1. valuable resources: allows companies to improve efficiency and effectiveness (apples vast product lines)


2. rare resources: resources that are not controlled or possessed by many competing firms (apples ability to configure their resources into an elegant highly desired designs)


3. imperfectly imitable resources: resources that are impossible or extremely costly to duplicate (apples cloud design)


4. non-substitutable resources: no other resources can replace them and produce similar value or competitive advantage (apples itunes software VS spotifys market share i.e apple wins)

SWOT analysis/window of opportunity

-Strengths and Weaknesses="internal", thus you have control over


-Opportunities and Threats="external", thus you don't have control over

choosing strategic alternatives (3)

1. Risk-avoiding strategy: protect an existing competitive advantage


2. Risk-seeking strategy: extend or create a sustainable competitive advantage


3. Strategic Reference Points: targets used by managers to determine if the firm has developed the core competencies it needs to achieve a sustainable competitive advantage

3 Levels of Strategy

1. Corporate level strategies: "what business or businesses are we in, or should we be in?"


-what business are we in


-how should we compete in that industry


-who are our competitors, and how should we respond to them


2. Industry level strategies: addresses the question "how should we compete in the industry?"


3. Firm Level strategies: addresses the question "how should we compete against a particular firm?"

BCG (boston consulting group) matrix

"PORTFOLIO APPROACH"


-question marks: companies with small share of a fast growing market


-stars: companies with a large share of a fast growing market


-cash cows: companies with a large share of a slow growing market


-dogs: companies with a small share of a slow growing market


*look at matrix in powerpoint to further understand

Grand Strategies

1. growth strategy: focuses on increasing profits, revenues, market share, or number of places to do business


2. stability strategy: focuses on improving the way the company sells the same products or services to the same customers


3. retrenchment strategy: focuses on turning around a very poor company performance by shrinking the size or scope of the business

Diversification and Risk Relationships

-diversification: strategy for reducing risk by buying a variety of items (other businesses) so that the failure of one business doesn't affect the entire "portfolio"

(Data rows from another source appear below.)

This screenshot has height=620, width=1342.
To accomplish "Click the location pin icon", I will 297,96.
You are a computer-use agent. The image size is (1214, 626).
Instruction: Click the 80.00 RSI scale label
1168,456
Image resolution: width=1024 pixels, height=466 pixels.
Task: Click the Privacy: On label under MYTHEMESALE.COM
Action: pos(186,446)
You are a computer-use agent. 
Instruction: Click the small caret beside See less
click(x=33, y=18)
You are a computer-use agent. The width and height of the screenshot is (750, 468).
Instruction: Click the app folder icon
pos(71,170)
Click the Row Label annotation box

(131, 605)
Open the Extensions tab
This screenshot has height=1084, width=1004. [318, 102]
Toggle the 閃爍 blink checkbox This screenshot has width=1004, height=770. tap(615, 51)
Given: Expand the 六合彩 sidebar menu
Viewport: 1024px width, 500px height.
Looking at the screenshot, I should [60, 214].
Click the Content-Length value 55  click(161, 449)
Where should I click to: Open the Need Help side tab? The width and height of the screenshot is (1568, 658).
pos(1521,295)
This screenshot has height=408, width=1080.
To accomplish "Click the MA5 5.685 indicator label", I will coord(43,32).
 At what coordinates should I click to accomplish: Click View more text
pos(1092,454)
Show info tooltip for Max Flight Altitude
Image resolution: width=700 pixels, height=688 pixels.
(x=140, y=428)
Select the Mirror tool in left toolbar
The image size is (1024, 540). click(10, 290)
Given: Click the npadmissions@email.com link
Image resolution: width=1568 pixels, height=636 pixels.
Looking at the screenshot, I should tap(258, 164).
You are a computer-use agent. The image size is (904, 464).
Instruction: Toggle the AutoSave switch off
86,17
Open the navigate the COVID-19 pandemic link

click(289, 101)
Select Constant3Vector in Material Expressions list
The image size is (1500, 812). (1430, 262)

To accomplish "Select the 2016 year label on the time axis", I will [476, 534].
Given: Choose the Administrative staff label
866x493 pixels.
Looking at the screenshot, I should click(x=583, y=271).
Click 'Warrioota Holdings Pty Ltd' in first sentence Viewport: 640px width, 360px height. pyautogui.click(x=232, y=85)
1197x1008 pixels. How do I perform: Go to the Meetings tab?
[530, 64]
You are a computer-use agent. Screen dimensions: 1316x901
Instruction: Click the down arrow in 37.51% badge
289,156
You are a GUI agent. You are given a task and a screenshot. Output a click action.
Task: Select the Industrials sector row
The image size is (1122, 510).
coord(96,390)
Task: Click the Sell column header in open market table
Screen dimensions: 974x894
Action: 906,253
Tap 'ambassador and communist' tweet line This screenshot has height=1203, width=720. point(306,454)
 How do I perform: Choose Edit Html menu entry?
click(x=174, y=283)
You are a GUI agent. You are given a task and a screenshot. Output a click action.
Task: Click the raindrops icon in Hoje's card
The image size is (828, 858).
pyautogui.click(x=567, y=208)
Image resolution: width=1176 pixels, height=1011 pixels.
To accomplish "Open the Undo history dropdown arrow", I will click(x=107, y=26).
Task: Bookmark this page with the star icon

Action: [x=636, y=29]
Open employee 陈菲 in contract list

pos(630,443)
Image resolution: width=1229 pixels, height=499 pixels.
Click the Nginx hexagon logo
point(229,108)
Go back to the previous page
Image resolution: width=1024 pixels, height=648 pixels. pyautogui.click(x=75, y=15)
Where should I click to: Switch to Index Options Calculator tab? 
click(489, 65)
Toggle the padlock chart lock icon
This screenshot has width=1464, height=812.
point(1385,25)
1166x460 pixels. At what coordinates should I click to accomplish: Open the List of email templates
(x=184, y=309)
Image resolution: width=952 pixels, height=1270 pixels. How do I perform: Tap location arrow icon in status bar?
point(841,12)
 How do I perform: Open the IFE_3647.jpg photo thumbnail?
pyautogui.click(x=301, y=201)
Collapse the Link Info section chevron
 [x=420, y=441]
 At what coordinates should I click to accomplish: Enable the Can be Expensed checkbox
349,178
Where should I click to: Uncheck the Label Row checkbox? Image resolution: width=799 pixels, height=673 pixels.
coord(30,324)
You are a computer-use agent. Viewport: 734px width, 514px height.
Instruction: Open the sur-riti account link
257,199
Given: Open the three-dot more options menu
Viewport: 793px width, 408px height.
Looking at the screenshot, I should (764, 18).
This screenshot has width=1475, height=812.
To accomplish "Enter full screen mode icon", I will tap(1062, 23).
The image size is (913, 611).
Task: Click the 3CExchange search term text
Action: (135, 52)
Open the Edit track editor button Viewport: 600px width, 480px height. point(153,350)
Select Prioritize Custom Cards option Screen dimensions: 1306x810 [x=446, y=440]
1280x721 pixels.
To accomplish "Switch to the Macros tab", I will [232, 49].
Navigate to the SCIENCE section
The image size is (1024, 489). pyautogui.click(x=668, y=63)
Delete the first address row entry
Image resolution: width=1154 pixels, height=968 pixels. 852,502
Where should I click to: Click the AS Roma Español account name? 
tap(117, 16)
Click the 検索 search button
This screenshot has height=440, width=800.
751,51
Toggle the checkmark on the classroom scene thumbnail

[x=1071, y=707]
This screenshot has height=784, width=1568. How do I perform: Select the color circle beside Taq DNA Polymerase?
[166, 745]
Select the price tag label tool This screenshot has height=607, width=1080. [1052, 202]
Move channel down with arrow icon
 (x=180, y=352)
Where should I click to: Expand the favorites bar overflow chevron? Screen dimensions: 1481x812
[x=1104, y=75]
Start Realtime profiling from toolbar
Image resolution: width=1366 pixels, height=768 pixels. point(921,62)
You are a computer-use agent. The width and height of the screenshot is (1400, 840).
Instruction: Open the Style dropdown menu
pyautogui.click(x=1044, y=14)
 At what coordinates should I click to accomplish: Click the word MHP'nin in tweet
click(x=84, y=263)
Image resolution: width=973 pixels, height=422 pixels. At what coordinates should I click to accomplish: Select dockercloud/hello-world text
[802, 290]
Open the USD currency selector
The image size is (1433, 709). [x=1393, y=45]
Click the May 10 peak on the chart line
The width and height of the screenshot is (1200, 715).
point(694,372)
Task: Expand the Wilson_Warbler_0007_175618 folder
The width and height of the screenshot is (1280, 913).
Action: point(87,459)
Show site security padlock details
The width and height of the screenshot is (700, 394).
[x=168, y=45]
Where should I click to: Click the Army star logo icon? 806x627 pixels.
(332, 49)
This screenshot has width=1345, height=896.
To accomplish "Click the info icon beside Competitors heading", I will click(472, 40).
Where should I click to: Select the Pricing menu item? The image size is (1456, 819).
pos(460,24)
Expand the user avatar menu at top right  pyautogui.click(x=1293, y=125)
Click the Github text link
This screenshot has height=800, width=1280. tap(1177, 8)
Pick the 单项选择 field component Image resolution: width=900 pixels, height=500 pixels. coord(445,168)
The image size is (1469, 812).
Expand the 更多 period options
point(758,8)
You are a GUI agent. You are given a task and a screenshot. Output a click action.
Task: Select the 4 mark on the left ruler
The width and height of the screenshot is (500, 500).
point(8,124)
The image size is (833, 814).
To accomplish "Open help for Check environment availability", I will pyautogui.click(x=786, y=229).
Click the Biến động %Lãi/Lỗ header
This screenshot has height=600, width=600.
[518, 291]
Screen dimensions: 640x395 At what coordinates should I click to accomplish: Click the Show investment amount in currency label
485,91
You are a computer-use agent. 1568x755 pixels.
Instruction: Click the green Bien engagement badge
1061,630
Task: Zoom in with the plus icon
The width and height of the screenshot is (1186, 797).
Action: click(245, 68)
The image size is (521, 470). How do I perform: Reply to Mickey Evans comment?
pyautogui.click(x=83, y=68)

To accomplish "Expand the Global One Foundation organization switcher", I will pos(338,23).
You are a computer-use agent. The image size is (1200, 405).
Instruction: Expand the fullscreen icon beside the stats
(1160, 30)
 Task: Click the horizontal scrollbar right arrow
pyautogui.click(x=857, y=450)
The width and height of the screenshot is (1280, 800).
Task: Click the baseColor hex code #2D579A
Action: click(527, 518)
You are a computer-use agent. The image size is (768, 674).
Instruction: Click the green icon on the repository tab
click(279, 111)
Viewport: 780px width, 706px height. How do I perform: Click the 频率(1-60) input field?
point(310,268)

-portfolio strategy: buying into various businesses or product lines


-acquisitions: buying more and more companies (more legs to the stool)


-unrelated diversification: creating or acquiring companies in completely unrelated businesses


Porter's competitive strategies

1. Focus: concentrate attention on a specific segment of an overall market (and choosing on being unique or cost effective)


2. Differentiation: attempt to develop goods or services that are perceived industrywide as being unique (if you are unique you have pricing power)


3. Cost Leadership: aggressively pursue operating efficiencies so that an organization is the low-cost producer in it's industry (Wal-Mart)

Porters Competitive Forces

1. Bargaining Power of Suppliers: influence that suppliers have on prices (few suppliers = more pricing power)


2. Bargaining Power of Buyers: buyers dictating what they are willing to pay (less buyers = more pricing power)


3. Threat Of Substitutes: other companies with similar products (more competitive = lesser amounts of pricing powers)


4. Threat of New Entrants: how easy or hard it is to enter into an industry


5. Character of Rivalry: rivalry between two firms in one industry (Coke Vs. Pepsi)

Firm-Level strategies

-market commonality: primary competitors (theaters)(both in the entertainment industry)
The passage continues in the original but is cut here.